Катынь: спекуляции на трагедии (Горяченков) - страница 28

Больше «услугами» П. Киселева немцы не пользовались. Однако и не забыли о нем. Перед отступлением из Смоленска они нагрянули на его хутор, но хозяина не застали. Предполагая, что они его могут убить или увести с собой, П. Киселев скрылся. Вероятно, в отместку немцы сожгли хутор.

Показания Специальной Комиссии П. Киселев закончил просьбой «верить, что меня все время мучила совесть, так как я знал, что в действительности расстрел польских офицеров производился немцами в 1941 году, но у меня другого выхода не было, так как я постоянно находился под страхом повторного ареста и пыток».
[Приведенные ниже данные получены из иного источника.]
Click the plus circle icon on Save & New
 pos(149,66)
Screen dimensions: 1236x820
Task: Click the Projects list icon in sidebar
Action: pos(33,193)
Таким же образом были получены нужные немцам показания и от второго из семи свидетелей, названных в изданной германским МИДом книге, – служившего при немцах старостой в дер. Новые Батеки Матвея Захарова. В 1940 году он работал сцепщиком на ст. Смоленск, то есть находился несколько далековато от Катынского леса, чтобы видеть, что происходило в лесу, но немцев это обстоятельство не смутило. Сам М. Захаров рассказал об это так: «В начале марта 1943 года ко мне на квартиру пришел сотрудник Гнездовского гестапо, фамилии я его не знаю, и сказал, что меня вызывает офицер.

Когда я пришел в гестапо, немецкий офицер через переводчика заявил мне: «Нам известно, что вы работали сцепщиком на ст. Смоленск-центральная и должны показать, что в 1940 году через Смоленск направлялись вагоны с военнопленными поляками на станцию Гнездово, после чего поляки были расстреляны в лесу у «Козьих Гор».

В ответ на это я заявил, что вагоны с поляками в 1940 году действительно проходили через Смоленск по направлению на запад, но где была станция назначения – я не знаю.

Офицер сказал мне, что если я по-хорошему не желаю дать показания, то он заставит меня сделать это по принуждению. После этих слов он взял резиновую дубинку и начал меня избивать. Затем меня положили на скамейку, и офицер вместе с переводчиком били меня. Сколько было нанесено ударов, я не помню, т. к. вскоре потерял сознание.

Когда я пришел в себя, офицер потребовал от меня подписать протокол допроса, и я, смалодушничав под воздействием побоев и угроз расстрела, дал ложные показания и подписал протокол. После подписания протокола я был из гестапо отпущен…»

Прошло несколько дней, и М. Захарова вызвали к высокому немецкому начальству. Услышать его рассказ о зверствах сотрудников НКВД пожелал какой-то генерал. М. Захаров – единственный из смолян, удостоившейся такой «чести». Трудно, конечно, сказать, чем вызван был генеральский интерес к показаниям бывшего сцепщика вагонов. Возможно, в Берлине хотели убедиться в том, что подготовка к спектаклю, зрителями которого должны были стать не только привозимые в Катынь члены всевозможных делегаций, но и общественность всего мира, идет в полном соответствии со сценарием. Перед встречей с генералом переводчик объяснил М. Захарову, что если он не подтвердит свои показания, то первый допрос в гестапо ему покажется цветочком. Боясь повторения пыток, М. Захаров сказал генералу, что подтверждает свои показания. Потом ему приказали поднять вверх правую руку и объявили, что он принял присягу и может отправляться домой.